Views: 4 | Downloads: 6
The thesis addresses the development of novel knowledge discovery scenarios in a
modern data mining platform by utilising principles of service-oriented architecture
with web services, interactive scientific workflows, knowledge discovery ontologies
and automated construction of data mining workflows.
We present the developed Orange4WS platform which upgrades Orange, a mature
open-source data mining toolkit. Orange4WS enables seamless integration of web
services by implementing a widget code generator and provides tools for web service
development, which adhere to the contract-first design principle. These tools are
used to develop web services from different domains, including systems biology, data
mining, text mining, and natural language processing. Furthermore, Orange4WS
integrates the knowledge discovery ontology, an ontology which defines relationships
among the components of knowledge discovery scenarios, and a workflow planner
which enables automated construction of data mining workflows. The applicability
of the Orange4WS platform is demonstrated and evaluated on several use cases.
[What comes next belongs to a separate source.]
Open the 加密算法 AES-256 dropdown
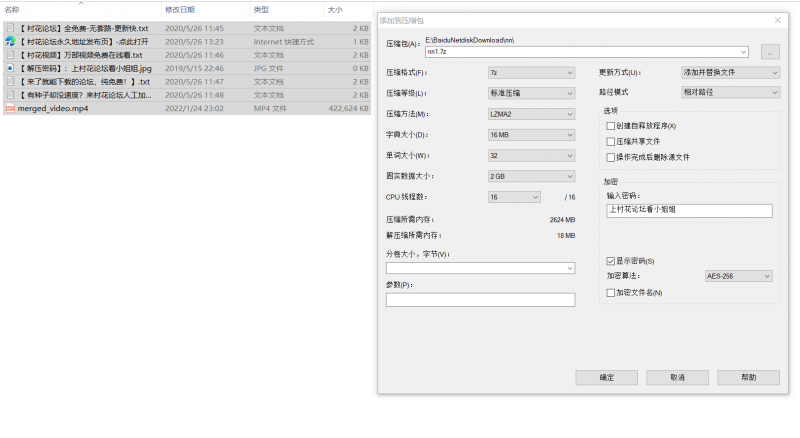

Two advanced data analysis methodologies from the domain of systems biology were
developed using Orange4WS: the SegMine methodology and a methodology for contrasting
subgroup discovery.
The SegMine methodology enables semantic analysis of gene expression data by
integrating a semantic subgroup discovery, interactive hierarchical clustering, and
probabilistic link discovery using the Biomine system. Components of the SegMine
methodology integrate publicly available Gene Ontology (GO), Kyoto Encyclopedia
of Genes and Genomes (KEGG), gene-gene interaction data and several other
public databases. SegMine enables advanced data interpretation and formulation
of research hypotheses by integrating the analysis of experimental data with publicly
available knowledge. The methodology is implemented in Orange4WS as a set
of interactive workflow components and evaluated on two data sets, a well-known
dataset from a clinical trial in acute lymphoblastic leukemia (ALL), and a dataset
about senescence in human mesenchymal stem cells (MSC). The experiments on
mesenchymal stem cells data set resulted in the formulation of three new scientific
hypotheses.
The developed contrasting subgroup discovery allows for mining of subgroups that
cannot be discovered using classical subgroup discovery. The methodology proposes a
three-step approach where subgroup discovery in the first and the last step is complemented
by the intermediate contrast definition step. The steps of the methodology,
the differences with standard subgroup discovery, and the examples of set-theoretic
functions for defining contrast classes are presented and illustrated on a simple use
case. The methodology was applied to a systems biology domain. More specifically,
the results of applying the methodology on a time series gene expression dataset for
virus-infected Solanum tuberosum (potato) plants are presented and evaluated by a
domain expert. The proposed methodology is implemented as a set of interactive
workflow components in the Orange4WS platform.
The thesis also contributes to open-source scientific software. The Orange4WS platform,
the implementations of the SegMine methodology and contrasting subgroup
discovery, as well as other Orange4WS use cases are available to general public. This
enables experiment reproducibility, as well as workflow adaptation and enhancement.